"There's something inherently American about paranoia….we dream up theories whose inevitable result is the chaotic disruption of our comfortable, orderly life-usually with dastardly consequences. I think we get a perverse thrill that comes from it.” --Anonymous Internet post
Have you heard?
The United States
military is set to invade Texas
on July 15th in a “training operation” that Uncle Sam is innocuously
labels “Jade Helm 15”. Thousands of troops will fan out across seven American
states this summer for a month long “simulated” war game. But the truth? I
wonder. Maybe this “exercise” is not about playing
war but is instead about waging war
against the citizens of a sovereign American state in a secret plot to take over
the Lone Star state. True?
Depends on whom you ask.
Depends on if you’re paranoid, I guess.
Some Texas
government officials and citizens are absolutely convinced that the federal
government is up to something nefarious. When U.S. Army officials recently visited
the Texas town of Bastrop, where parts of the exercise will
take place, they were met by a hostile crowd, folks holding signs: “No Gestapo
in Bastrapo” and “Keep America Free”. As
reported in the Boston Globe, “Rumors stoked on the Internet and
conservative talk radio spread fears that the troops and Humvees that will roll
through Bastrop this summer are part of a plot
by the Obama administration to declare martial law in Texas.”
Not to be “out paranoided” by his constituents, Texas
Governor Greg Abbot ordered the Texas National Guard to “monitor” the troops so
that “Texans know their safety, constitutional rights, private property rights,
and civil liberties will not be infringed.” Members of the Texas congressional delegation demanded answers
from the Pentagon. The irony is that Texas is more pro-military and pro-army than a place like
our own Massachusetts.
Only two other states boast more active military service men and women and Fort Hood, one
of the largest military bases in the world, is just 100 miles from Bastrop.
But when you are paranoid—about the government, about “the
man”, about “they”, about “the powers” you perceive as being perpetually out to
get you and your loved ones: facts don’t matter much. Reassurances don’t make a difference. Instead
it’s all about perception and fear. It’s about having a basic worldview which
sees life as an essentially bad place, one filled with enemies and dark forces
forever conspiring to do you in.
I’ll admit when I first heard this story I was tempted as a stereotypical
northeastern, big city, small car driving, latte drinking writer to dismiss
such paranoia as crazy, fringe, or wacky.

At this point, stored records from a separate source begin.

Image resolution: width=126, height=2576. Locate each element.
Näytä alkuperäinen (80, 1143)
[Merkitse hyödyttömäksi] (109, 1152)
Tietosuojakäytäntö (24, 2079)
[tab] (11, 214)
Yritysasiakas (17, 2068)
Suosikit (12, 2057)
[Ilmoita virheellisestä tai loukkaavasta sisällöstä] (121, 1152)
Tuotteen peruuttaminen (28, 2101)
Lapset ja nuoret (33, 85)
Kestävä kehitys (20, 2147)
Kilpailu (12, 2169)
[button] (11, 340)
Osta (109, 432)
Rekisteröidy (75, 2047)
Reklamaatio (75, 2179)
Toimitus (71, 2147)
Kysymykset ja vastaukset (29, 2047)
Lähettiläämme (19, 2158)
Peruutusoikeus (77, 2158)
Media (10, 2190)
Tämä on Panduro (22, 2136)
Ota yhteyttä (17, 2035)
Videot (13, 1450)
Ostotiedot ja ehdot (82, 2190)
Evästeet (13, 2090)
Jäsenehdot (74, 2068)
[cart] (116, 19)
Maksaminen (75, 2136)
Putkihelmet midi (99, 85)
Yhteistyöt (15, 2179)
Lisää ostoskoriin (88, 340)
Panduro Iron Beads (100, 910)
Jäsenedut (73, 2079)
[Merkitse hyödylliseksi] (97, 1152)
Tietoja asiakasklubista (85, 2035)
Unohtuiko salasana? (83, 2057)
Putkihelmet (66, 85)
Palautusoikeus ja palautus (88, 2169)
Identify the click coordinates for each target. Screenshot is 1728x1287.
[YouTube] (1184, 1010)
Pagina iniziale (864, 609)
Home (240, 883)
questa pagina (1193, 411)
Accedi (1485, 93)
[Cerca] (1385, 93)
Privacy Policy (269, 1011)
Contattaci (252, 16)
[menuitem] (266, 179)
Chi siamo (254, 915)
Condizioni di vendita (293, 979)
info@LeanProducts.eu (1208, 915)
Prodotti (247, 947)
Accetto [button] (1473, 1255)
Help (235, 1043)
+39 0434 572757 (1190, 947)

But the truth is we live in an increasingly paranoid nation. One where
18 percent of Americans still believe that President Obama is not a Christian
but actually a secret Muslim. A close
friend of mine can no longer talk with her highly educated co-worker because he
spends his time trying to convince her that the Boston Marathon Bombing and
9/11 were plots carried out by the U.S. government.
Paranoia is not new to the American psyche. In the 1800’s paranoid Protestants from my
faith did all they could to stop Catholic immigrants from coming to our shores,
labeling them “Papists” seeking world domination through the Pope. In the 1920’s the Ku Klux Klan railed against
Jews and people of color as the real threat.
McCarthyism in the 1950’s demonized communists and imagined them hiding
under every bed. Since 9/11 paranoia has
ramped up and now most finds its fears in Islam.
At its core paranoia sees all of life as a threat, both real
and potential. Paranoia sees a new
neighbor not as a friend to be made but a stranger to be feared. Paranoia makes us just about the most heavily
armed nation on earth even while violent crime in America is at an all time low. Paranoia
sees any form of government action as intrusive. Paranoia is a civic cancer
which destroys a peoples’ ability to sanely govern itself. Paranoia always looks for the worst and
inevitably finds just that.
So when I hear about tales like the one unfolding in Texas, I’m not mad or
mocking. I’m sad. Sad for paranoid people who are basically afraid of life. Sad
for a country split along ideological, cultural, racial and religious lines,
and all because we too easily see the “other”, not as a fellow citizen and
child of God, but instead as someone to be wary about. To worry about.
What am I paranoid about? Paranoia. That’s the real threat
to our increasingly frayed civic fabric.
When I look out at the world I choose to see the good, the noble, and
the well meaning. When I consider the
government, I see most folks just trying their best to make our country great.
When I worship the God of my choice, I see a Creator who made Creation and all
that is within it and then said, “It is very good.”
Paranoia—maybe this is the force that is really out to get us.